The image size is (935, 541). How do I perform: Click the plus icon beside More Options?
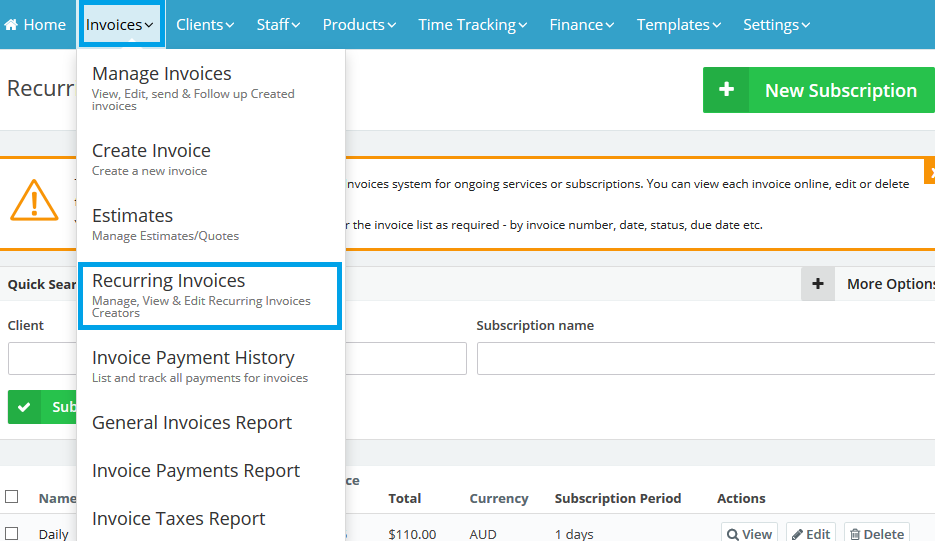pos(817,284)
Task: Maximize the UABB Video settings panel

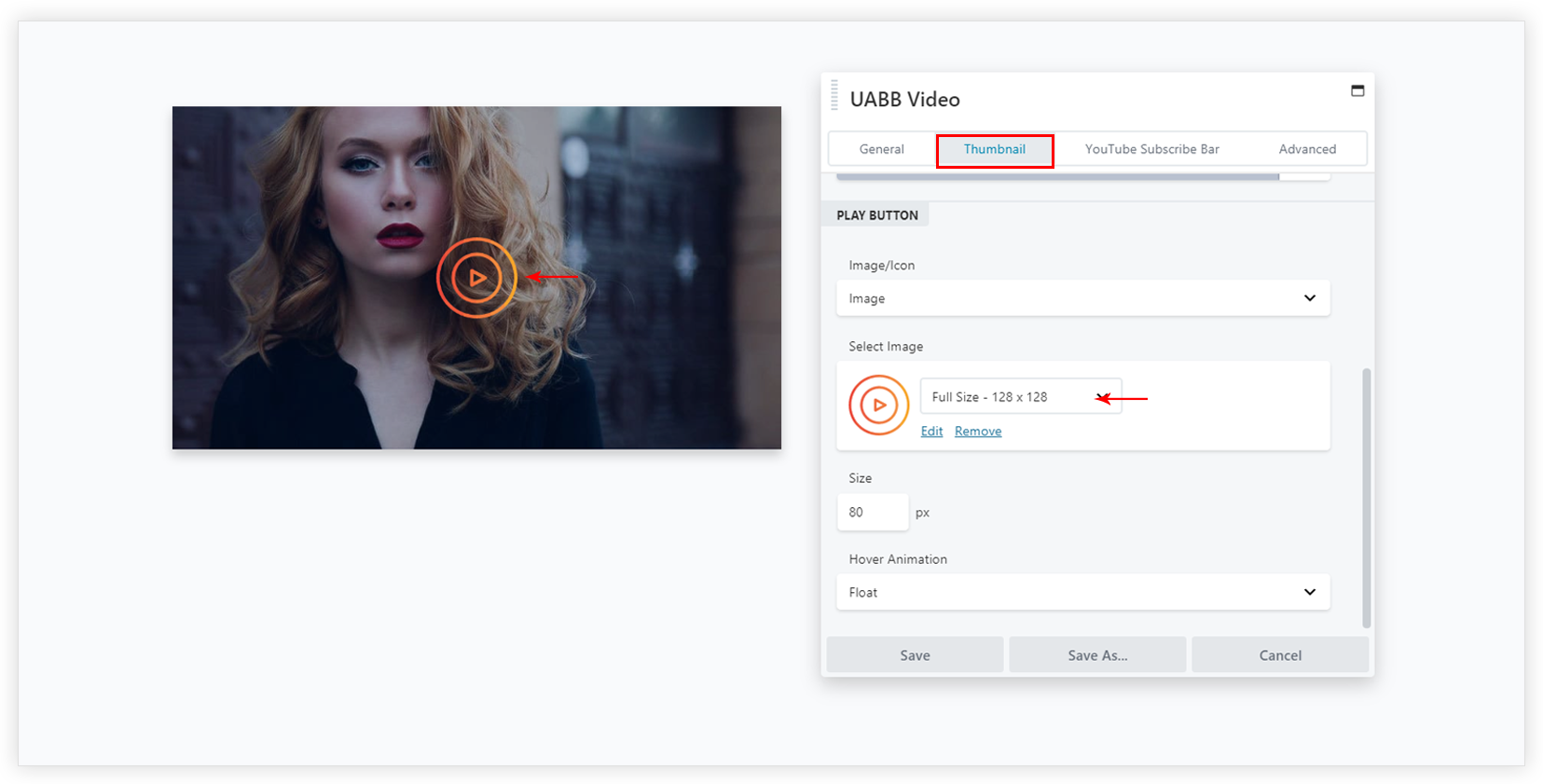Action: click(1357, 90)
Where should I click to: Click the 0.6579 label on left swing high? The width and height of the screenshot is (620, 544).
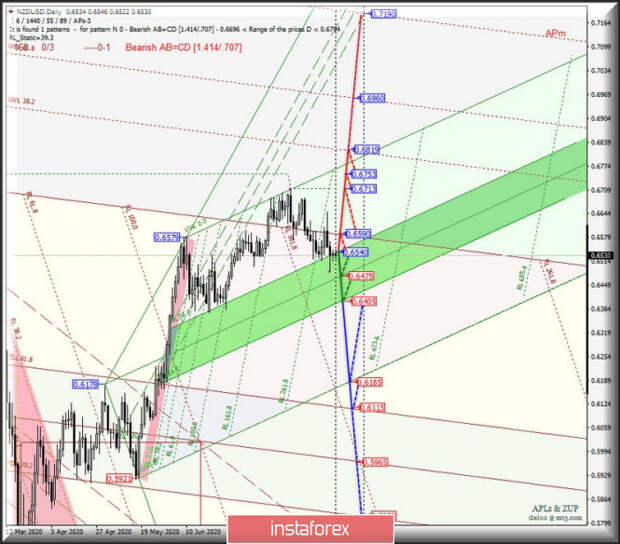point(166,237)
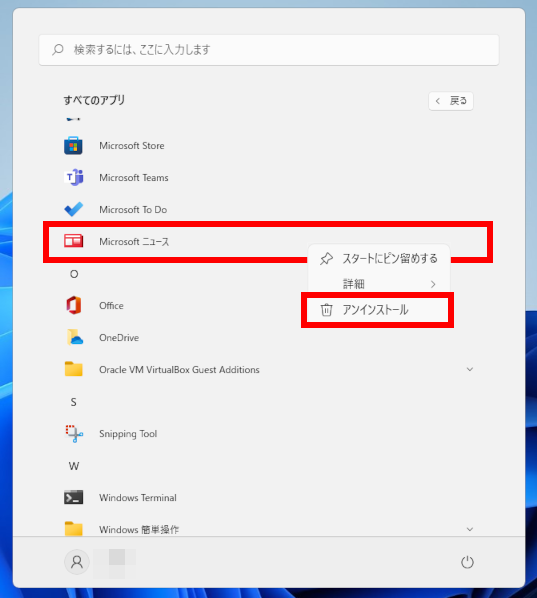Open the Microsoft Store app icon
537x598 pixels.
tap(73, 145)
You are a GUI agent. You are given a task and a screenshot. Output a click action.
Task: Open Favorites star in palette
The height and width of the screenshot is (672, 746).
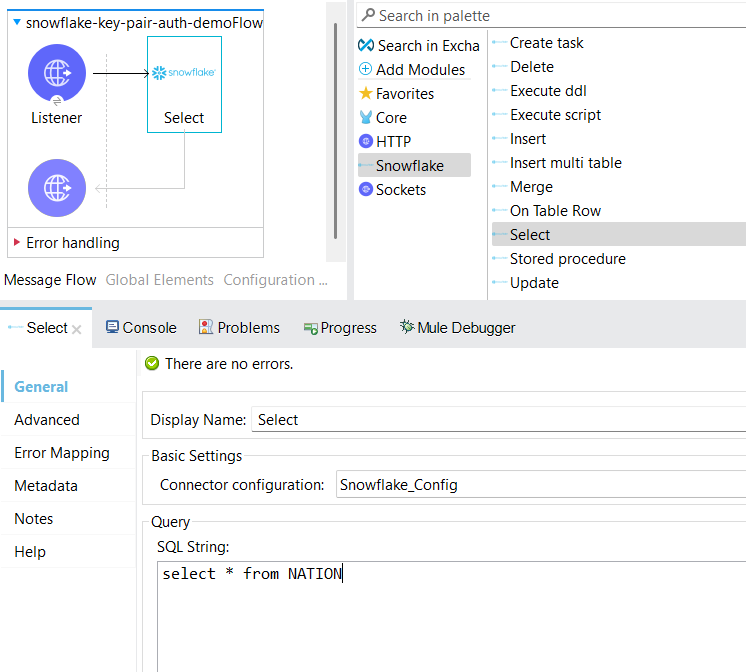[366, 93]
┄┄┄┄┄┄┄┄┄┄
■ Objective: Print the lines above word for word, leaving out the pictures.

■ Exercise answer:
The image size is (935, 541). How do I perform: Click the plus icon beside More Options?
pos(817,284)
Task: Maximize the UABB Video settings panel

Action: click(1357, 90)
Where should I click to: Click the 0.6579 label on left swing high? The width and height of the screenshot is (620, 544).
point(166,237)
Open the Microsoft Store app icon
537x598 pixels.
tap(73, 145)
You are a GUI agent. You are given a task and a screenshot. Output a click action.
Task: Open Favorites star in palette
The height and width of the screenshot is (672, 746).
[366, 93]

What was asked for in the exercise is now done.